Le doute plane sur les conditions du procès Simone Gbagbo

Un partisan du président déchu Laurent Gbagbo passe devant une affiche annonçant une conférence de presse de l'ex-première dame de Côte d'Ivoire Simone Gbagbo, en décembre 2013.
© AFP PHOTO / HERVE SEVI

Mercredi 22 octobre devrait débuter à la Cour d’assises d’Abidjan le procès de 83 personnes dont Simone Gbagbo, l’épouse de l’ex-chef de l’Etat ivoirien et Pascal Affi N'Guessan, le président du FPI, principal parti d’opposition. Tous sont cités à comparaître pour leur rôle présumé dans la crise post-électorale de 2010-2011. Ils doivent répondre d’atteinte à la sûreté de l’Etat. Mais à 48 heures de l’échéance, beaucoup de questions restent en suspens concernant ce procès.

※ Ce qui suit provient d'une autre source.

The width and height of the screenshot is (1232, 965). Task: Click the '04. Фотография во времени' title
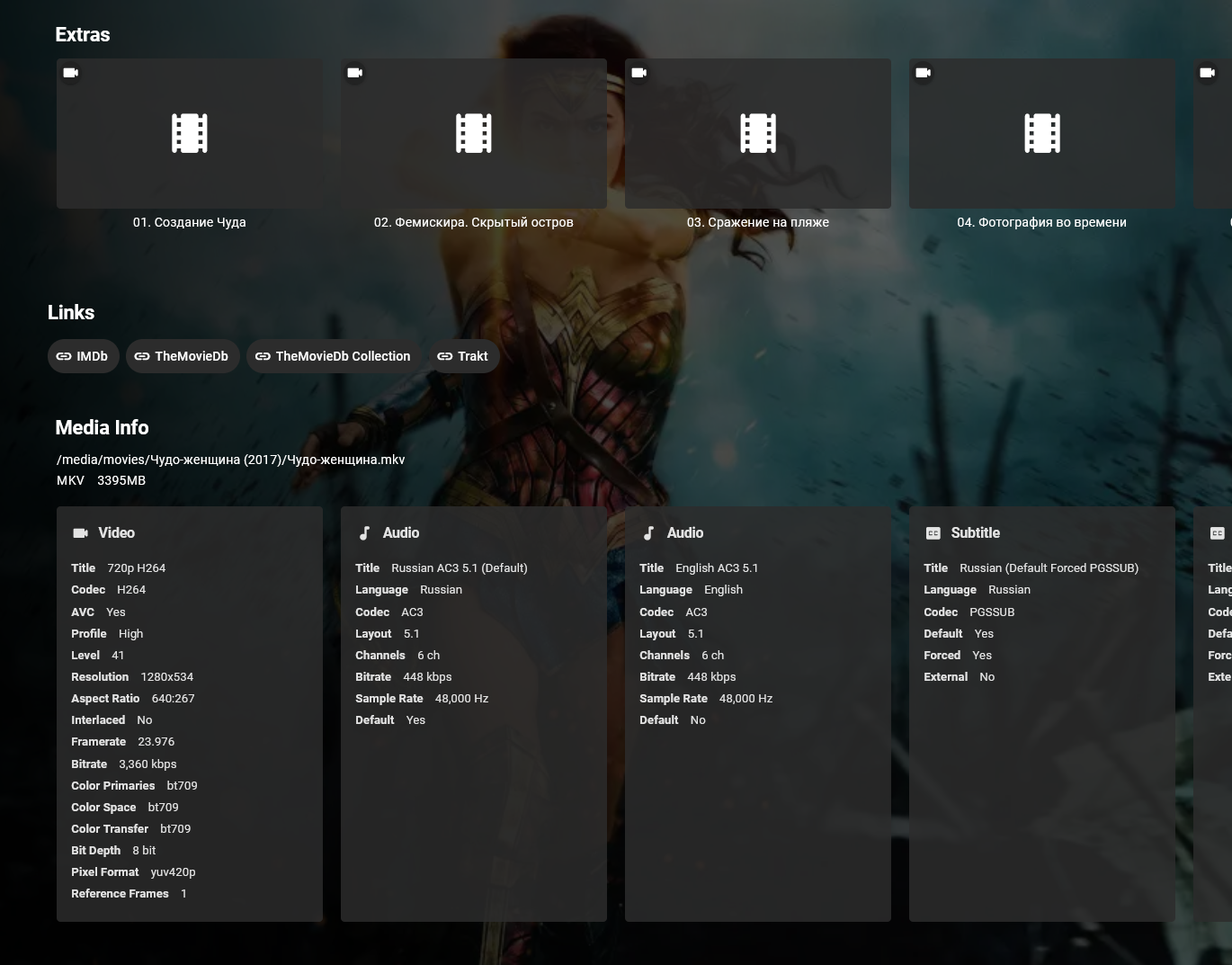click(1042, 222)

L’une des principales interrogations porte sur la date du mercredi 22 octobre qui, selon les termes des avocats de la défense, est très hypothétique. En effet, il faut avant comparution procéder à l’identification des 83 accusés, dont certains sont en prison, ce qui simplifie la procédure, mais dont d'autres sont en liberté, ce qui la rend moins simple. Ce long processus a déjà commencé la semaine dernière, affirment les avocats, mais n’a toujours pas abouti. Ce sera peut-être le cas mercredi 22 ou jeudi 23 octobre pour cinq ou six des accusés, précisent-ils.

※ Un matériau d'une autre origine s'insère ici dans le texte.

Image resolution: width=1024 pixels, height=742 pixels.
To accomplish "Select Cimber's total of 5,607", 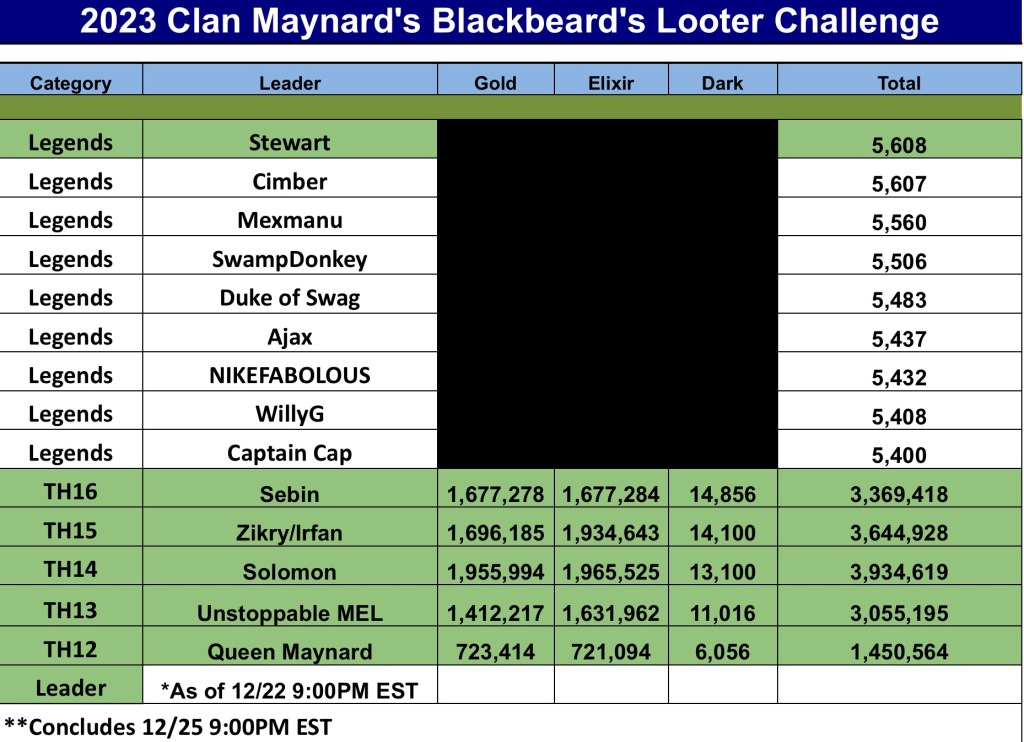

L’autre interrogation porte sur le lieu lui-même et les capacités d’accueillir 83 personnes en même temps pour comparution. Les habitués du palais de justice sont plus que sceptiques et estiment que des comparutions une à une, deux par deux ou en groupe - définis en fonction des chefs d’inculpation - sont plus probables. Un procédé qui lui aussi s'avére complexe et lent.

Et puis, l'autre question porte sur la présence ou non de Simone Gbagbo, à Abidjan, dès mercredi. La réponse est justement liée à une comparution simultanée ou non des accusés. Il y a enfin le décès de la mère de Laurent Gbagbo. Simone, le petit-fils Michel et même Abdoudramane Sangare, l’un des proches de la famille, chargé d’organiser les obsèques, sont tous cités à comparaitre. Dans quelles conditions ces funérailles se tiendront-elles alors que chacun pourrait être dans le box des accusés ? Cette question reste encore en suspens.


■ C'est un « procès politique », dénonce Affi N'Guessan

Pour la première fois depuis l'annonce de son procès en assises, Pascal Affi N'Guessan, président du Front populaire ivoirien (FPI), accusé d'atteinte à la sûreté de l'Etat, tenait un point presse, le 18 octobre à Abidjan, au siège de son parti. Dans son discours, l'ex-Premier ministre de Laurent Ggbabo - potentiel candidat à la prochaine élection présidentielle - dénonce un procès politique et un procédé visant à écarter l'ensemble de l'opposition au profit du président Alassane Ouattara.

« Il s’agit, en réalité, d’écarter les adversaires politiques par des artifices juridiques d’où la présence, sur la liste des personnalités à comparaître, des trois premiers responsables du Front populaire ivoirien (FPI), de la présidente de l’URD et du président du PPCI, deux partis et un mouvement en alliance avec le Front populaire ivoirien. En choisissant, par ailleurs, de les juger en cour d’assises, le régime Ouattara veut les faire passer pour les grands criminels afin de les priver de tout droit politique, espérant ainsi pouvoir se retrouver sans opposition significative en face de lui », estime Pascal Affi N'Guessan.

« Mais au-delà de ces considérations, une question se pose : ce procès est-il nécessaire ? En quoi contribue-t-il à la normalisation, à la paix et à la réconciliation nationale ? Comment le gouvernement peut-il dire qu’il continue de tendre la main à l’opposition et ouvrir, en même temps, les portes des prisons pour y conduire les opposants et les enfermer à perpétuité ? Je continue de dire, pour ma part, qu’il n’y a pas de solution pénale à une crise politique et qu’il faut engager, ici et maintenant, un processus de justice transitionnel à travers les états généraux de la République », ajoute le président du FPI.